Entre temps, Dufy s’était fixé à Montmartre, en face du fameux Bateau-Lavoir dans un atelier que Friesz lui avait cédé. Mais rapidement, la chance se détourna du peintre : ses tableaux ne furent plus demandés et la pauvreté le poursuivit avec insistance. C’est Paul Poiret qui le sauva définitivement de la misère en 1911 en lui proposant de se lancer dans la peinture sur étoffe. Par la suite, Dufy continua ce genre d’activité chez Bianchini-Férier. Durant la Première Guerre mondiale, le peintre travailla un certain temps au Musée de la Guerre à Paris, pour lequel il acquit des tableaux auprès de différents peintres.

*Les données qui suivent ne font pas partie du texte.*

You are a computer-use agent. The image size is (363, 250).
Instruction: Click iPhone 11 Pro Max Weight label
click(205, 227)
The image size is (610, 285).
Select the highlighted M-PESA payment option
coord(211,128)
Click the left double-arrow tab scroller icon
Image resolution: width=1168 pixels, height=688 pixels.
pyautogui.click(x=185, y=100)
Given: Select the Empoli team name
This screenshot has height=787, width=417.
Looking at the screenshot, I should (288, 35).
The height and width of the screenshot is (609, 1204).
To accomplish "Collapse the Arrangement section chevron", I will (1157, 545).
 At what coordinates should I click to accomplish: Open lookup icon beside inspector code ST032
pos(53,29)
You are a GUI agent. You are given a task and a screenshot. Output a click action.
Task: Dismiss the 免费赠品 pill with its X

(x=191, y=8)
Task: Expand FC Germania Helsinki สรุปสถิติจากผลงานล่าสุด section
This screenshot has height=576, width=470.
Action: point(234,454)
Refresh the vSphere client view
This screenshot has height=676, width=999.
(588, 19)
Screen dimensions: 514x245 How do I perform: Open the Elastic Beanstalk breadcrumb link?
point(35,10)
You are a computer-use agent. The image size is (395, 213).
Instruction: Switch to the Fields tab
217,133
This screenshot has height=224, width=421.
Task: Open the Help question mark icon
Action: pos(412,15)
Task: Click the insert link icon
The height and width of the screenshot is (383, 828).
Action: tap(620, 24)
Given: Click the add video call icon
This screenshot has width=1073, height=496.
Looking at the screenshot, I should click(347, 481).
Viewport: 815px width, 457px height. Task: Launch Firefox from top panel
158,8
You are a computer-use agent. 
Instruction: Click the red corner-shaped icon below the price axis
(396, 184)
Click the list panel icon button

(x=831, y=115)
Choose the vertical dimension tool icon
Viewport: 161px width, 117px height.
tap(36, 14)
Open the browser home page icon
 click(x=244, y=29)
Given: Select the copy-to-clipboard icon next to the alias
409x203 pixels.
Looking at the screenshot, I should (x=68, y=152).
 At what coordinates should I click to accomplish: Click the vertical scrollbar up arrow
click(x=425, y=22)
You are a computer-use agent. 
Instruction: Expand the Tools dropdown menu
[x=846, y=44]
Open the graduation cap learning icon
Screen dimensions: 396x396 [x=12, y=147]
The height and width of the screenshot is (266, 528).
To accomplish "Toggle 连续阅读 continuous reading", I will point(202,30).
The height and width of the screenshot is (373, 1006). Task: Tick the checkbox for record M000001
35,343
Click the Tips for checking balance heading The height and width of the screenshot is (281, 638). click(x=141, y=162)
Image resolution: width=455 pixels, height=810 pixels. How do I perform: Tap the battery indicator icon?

Dans les années 1920-1930, Dufy voyagea beaucoup, notamment en Italie, au Maroc et aux États-Unis. En 1921, il exposa pour la première fois ses étoffes au Salon des artistes décorateurs. À partir de cette année, Bernheim-Jeune organisa presque chaque année des expositions particulières de ses œuvres. Entre-temps, Dufy travailla beaucoup pour le théâtre, exécuta des céramiques et des illustrations de livres, décora les intérieurs de l’appartement du docteur Viard, créa des cartons pour tapisseries pour la manufacture de Beauvais, projeta le décor pour les bains du paquebot Normandie et, enfin, créa l’énorme peinture murale pour le pavillon de l’Électricité à l’Exposition internationale de 1937. De nombreuses expositions furent organisées en Europe et en Amérique (avant et après la Seconde Guerre mondiale). Dufy échappa à l’occupation allemande en se réfugiant dans le Midi. À cette époque, il souffrait déjà d’arthrite. En 1951, Dufy créa une variante du Bal du Moulin de la Galette de Renoir ce qui était presque symbolique : tout comme lui et ne se laissant pas vaincre par la maladie, Dufy fut toujours un peintre heureux qui, jusqu’à la fin de sa vie, indépendamment des événements, chanta la joie de vivre. Dufy mourut le 23 mars 1953 à Forcalquier.